Design is what we do when we render our intentions in the world. The American Airlines session timeout frustrates its users, something which is likely not the intention of American Airlines’ site designers. How could they have improved that?
Improving Design with the Microinteractions Framework
For the last few years, Dan Saffer studied the design of microinteractions and wrote a book on the topic called (get this) Microinteractions. Dan breaks down microinteractions into four components: feedback, modes and loops, triggers, and rules. We can use these four components to look at where we could improve American Airlines’ session expired microinteraction:
Feedback is how the user learns of the microinteraction. In this case, it’s a dialogue box informing the user their session has expired, but doesn’t tell them what that means. It does explain that “confirmed transactions are saved” without explaining what a confirmed transaction is or what it means to be saved. Is a booked flight a confirmed transaction?
Would it help users to use terminology they’re familiar with? (A message such as “Your flight to Peoria has been ticketed and a confirmation has been sent to your email” would deliver more confidence that they didn’t lose their booking.)
The label on the only button says Back to Home. Is going back to the home page the likely next action the user would take? What are the likely next actions? Could the dialogue box give the user a list of things to do next (and then ask them to re-authenticate, just to ensure it’s really the same user)?
Modes are how the system decides what the user has access to. On the American Airlines site, they seem to use a binary authentication — either the user has access or they don’t. When the session expires, the system changes from the authenticated state to the not-authenticated state.
Depending on the likely next actions, would it make sense for the designers to think about more than two authentication modes?
Triggers determine when the design will invoke the microinteraction. It seems American Airlines triggers the session expiration microinteraction after 15 or so minutes have elapsed since the last page load.
Is page load the correct starting point for the clock? If the user is active at the keyboard or changing focus with the mouse, should that restart the countdown?
Why is it 15 minutes? Why not 20? Or 40? Where did 15 minutes come from and what research shows that’s the best amount of time?
Should it be the same time for inactivity after a flight is successfully booked than before the booking? After all, an un-booked flight might be holding high demand inventory, but that inventory is no longer available after it’s been booked.
Should the trigger be time based at all? Is there a better way to determine if the user has become disinterested or left the machine, creating a security threat?
What if the trigger was next action based? If the screen is left untouched, the microinteraction doesn’t fire. But if the user tries to do something after the expiration time, what if the microinteraction informs them that they need to re-authenticate or checks the inventory to see if the seats are still available?
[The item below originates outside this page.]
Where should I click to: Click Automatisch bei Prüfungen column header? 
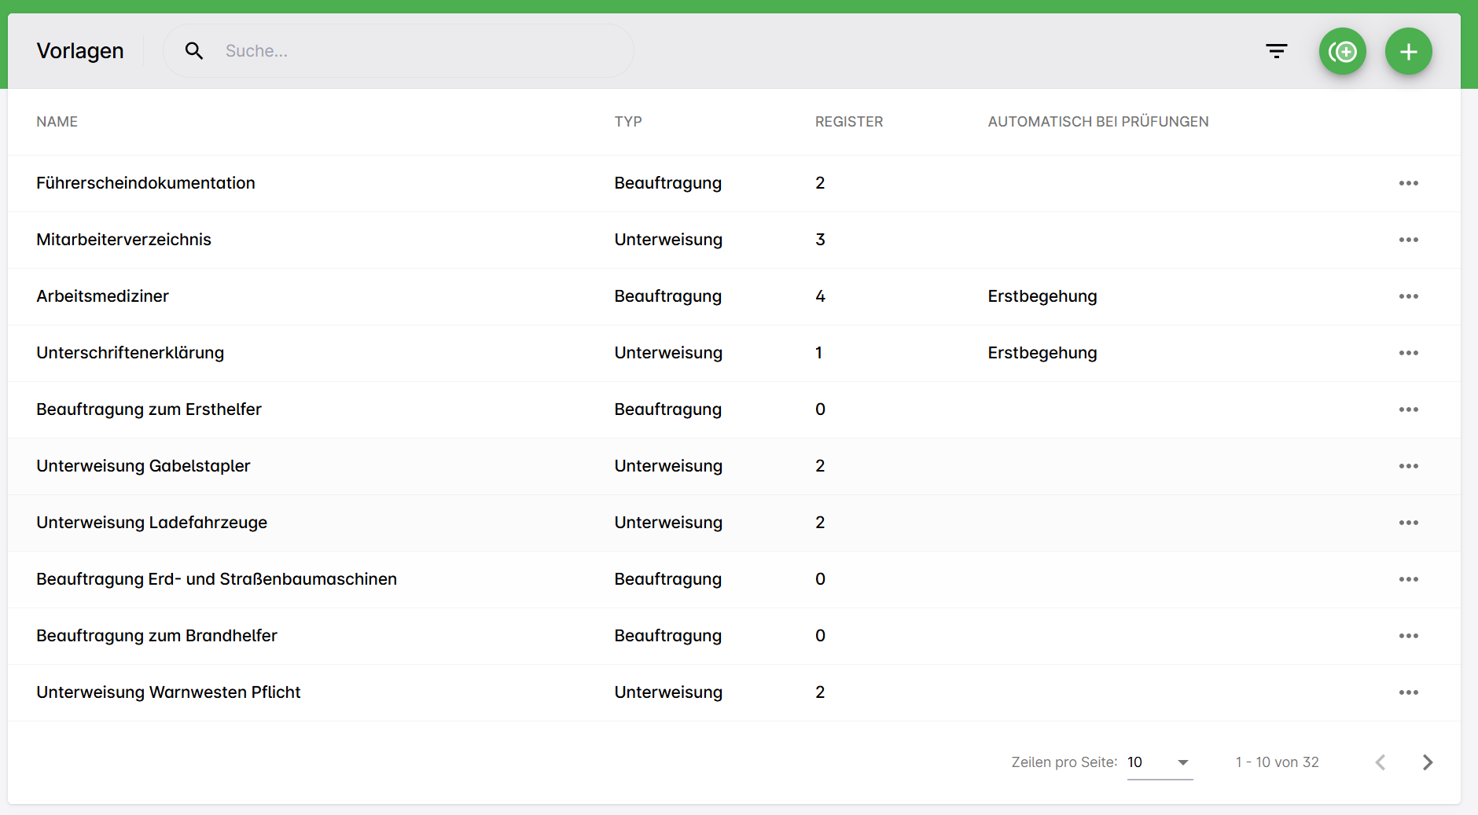click(x=1097, y=122)
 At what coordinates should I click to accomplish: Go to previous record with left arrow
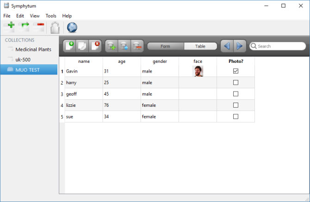coord(226,46)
Rules direct the microinteraction’s behavior. The rule for session expiration says to give the user feedback and change their mode from authenticated to not-authenticated, to prevent further access.
Do we need to tell the user their session has expired? After all, there’s not much they can do with that information. Instead, what if the design remained silent, then if the user tries to do anything that requires authenticated access, we trigger a microinteraction to log in?
Intentionally Designing the Microinteraction Experience
Must the needs of the business, like security enforcement and inventory management, always come at the expense of a great user experience? Session expiration solves a problem, but is the design the best it could be?
Many microinteractions, like error messages and alerts, are unintentionally designed. Often, a developer rushing to meet a deadline, creates a solution to deal with a discovered edge condition, without giving any consideration to the experience users encounter.
Teams that pay attention to these little details and ask questions will create a better experience. Dan’s framework for microinteractions help us hone in on the right questions, which, in turn, gets us to that better design.